Four of the 10-strong group of investors assembled by David Drumm, Anglo Irish’s former chief executive, are: Gerry Gannon, Joe O’Reilly, Seamus Ross and Jerry Conlan. Either they or some of their companies now owe several billion to Anglo. All four declined to comment last week.
Gannon co-owns the K Club, which hosted the 2006 Ryder Cup, with Michael Smurfit. He is the founder of Gannon Homes and owns a large amount of land in north and south Dublin.
O’Reilly is best known for developing the €1 billion Dundrum Shopping Centre. His company, Castlethorn, plans to build a €1.2 billion new town in Adamstown, west Dublin. He also plans a mixed-use development on O’Connell Street in Dublin.
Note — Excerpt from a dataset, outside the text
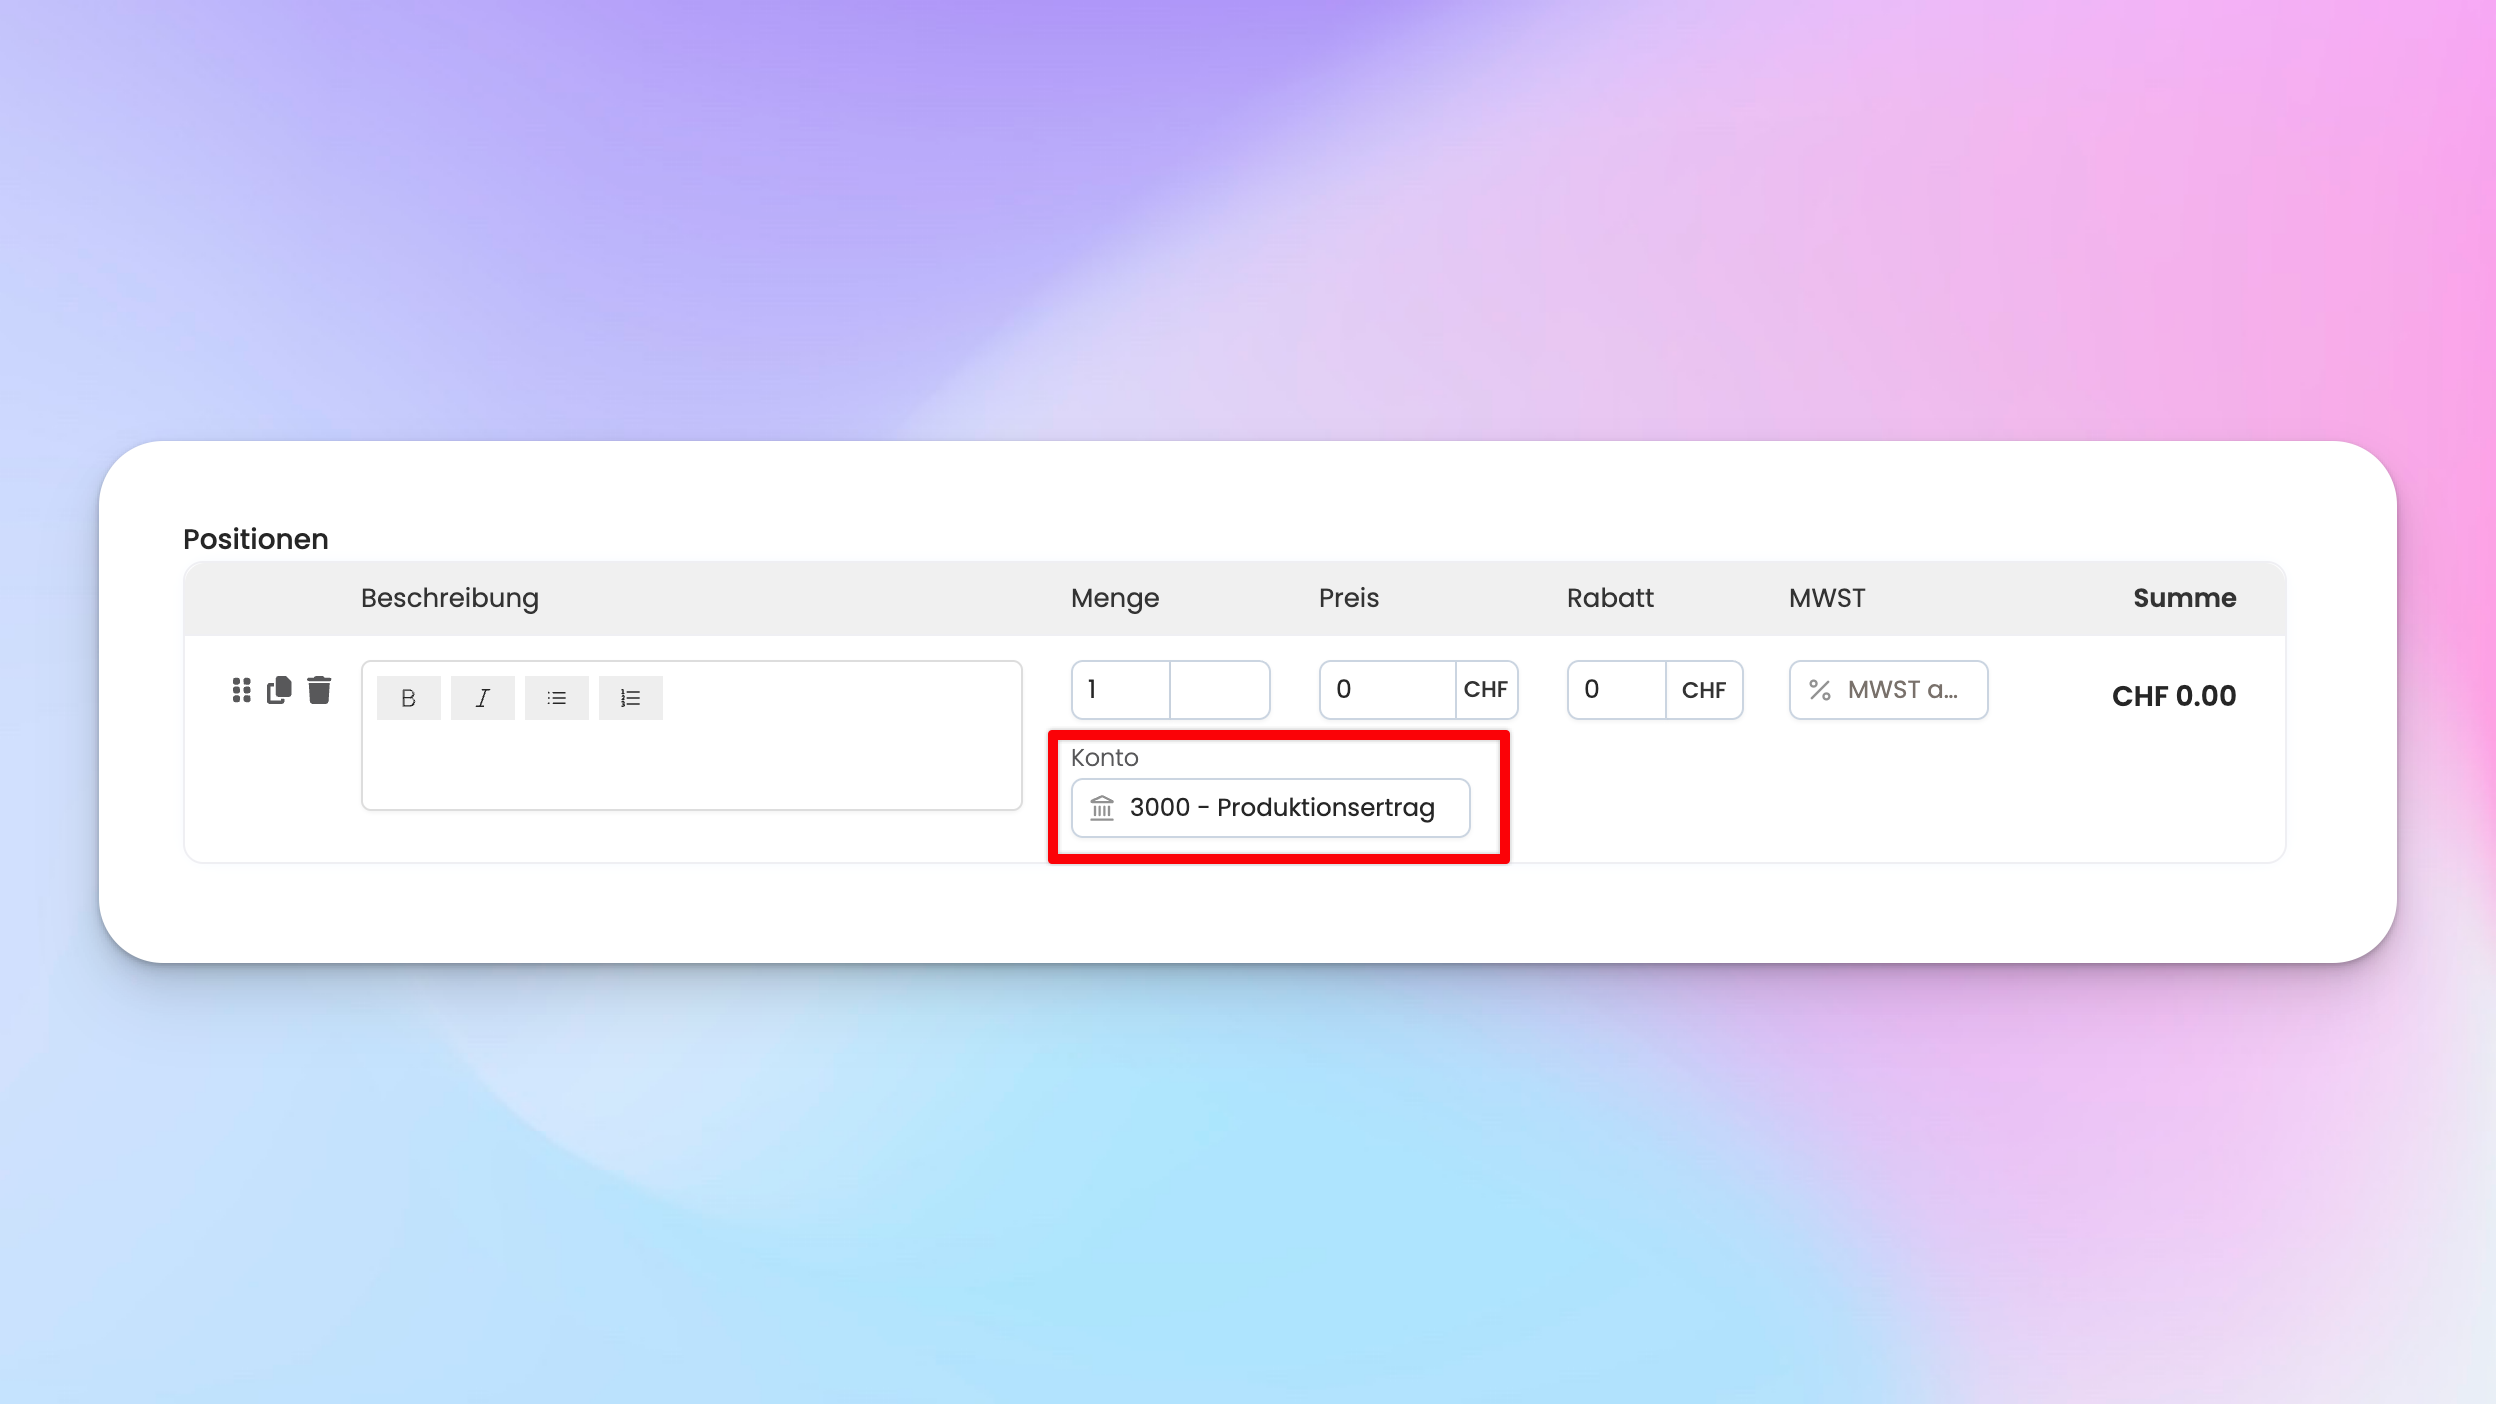Toggle italic formatting in the description editor
Image resolution: width=2496 pixels, height=1404 pixels.
point(482,698)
Longford-born Ross runs Menolly Homes, the country’s biggest housebuilder. He owns Dunboyne Castle in Co Meath and recently ended a dispute over profits made on the development of houses in the K Club. He lost millions when the International Securities Trading Corporation (ISTC), a finance company set up by Tiernan O’Mahony, a former Anglo executive, came close to collapsing.
Conlan is the least well-known of the four. He sold 400 acres of land he co-owned in Naas, Co Kildare, known as Millennium Park, for €340m. He used much of the proceeds to found the Mount Carmel Medical Group which owns a maternity hospital in Rathfarnham, south Dublin. Mount Carmel has been appointed by the Health Service Executive to build private hospitals on the grounds of public hospitals as part of the co-location strategy.